Шествие было организовано в хронологическом порядке: возглавляли его выпускники самых отдаленных лет, а замыкали самые молодые. Последние ряды состояли из студентов, которые должны были получить дипломы об окончании университета буквально через пару дней.

— Судья Питерс — самый пожилой из почтенной когорты ветеранов Оксфорда, — заметила Ансельма, пристроившаяся на стульчике рядом с Марджи, и указала на престарелого джентльмена с тростью, проходившего мимо «Кружев, кружащих голову». — Несколько лет назад он проходил в этот же день по этой же улице в этом же пиджаке, но теперь этот пиджак превратился из ярко-красного в бледно-розовый, а его трость стала будто в три раза тоньше…

Марджи вопросительно подняла брови, когда увидела среди участников парада Робину и Джорджин Тернер. Робина держала за руку своего маленького сынишку, а Джорджин тараторила с Робертом Ромни. Тот окинул беглым взглядом толпу зрителей, и когда заметил Марджи, отечески помахал ей рукой. В ответ хозяйка «Кружев» отсалютовала его чашкой кофе. Робина рассмеялась и тоже помахала ей рукой.

— Марджи, кто это поприветствовал тебя? — заинтересованно спросил Хауэлл.

— Ты имеешь в виду того пожилого джентльмена?

— Нет. Я имею в виду очаровательную шатенку с ребенком. У нее потрясающие бицепсы.

Марджи посмотрела вслед удаляющейся Робине, одетой в красную тенниску, и сказала:

— Ах да. Это Робина. Она руководит одной некоммерческой организацией в Оксфорде.

— Да? — Он привстал, чтобы лучше рассмотреть Робину. Женщина в красной тенниске обернулась и взглянула в его сторону; ее каштановые волосы пышно развевались на ветру. — Она замужем?

— Разведена. — Сестра удивленно посмотрела на брата. — Она заинтересовала тебя?

Марджи заметила, что при этих словах Ансельма надула губки и метнула в Хауэлла сердитый взгляд.
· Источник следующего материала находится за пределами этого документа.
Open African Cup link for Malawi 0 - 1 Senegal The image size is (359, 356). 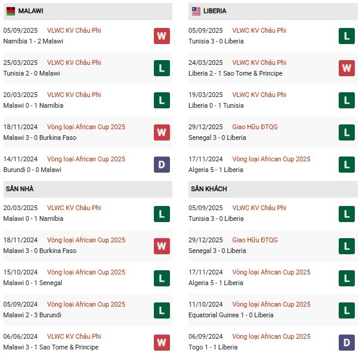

Но тот явно не обратил на это никакого внимания. Разрозненные кусочки-ситуации мгновенно сложились в сознании Марджи в картинку. С ними все ясно. Ансельма сделала все, чтобы обратить на себя внимание ее братца. Даже на званый вечер не пошла, чтобы его встретить и оказаться с ним наедине. Но тот остался совершенно равнодушным к ее заигрываниям. И слава Богу, Ансельма — славная девочка, но не такой Марджи хотела бы видеть свою невестку.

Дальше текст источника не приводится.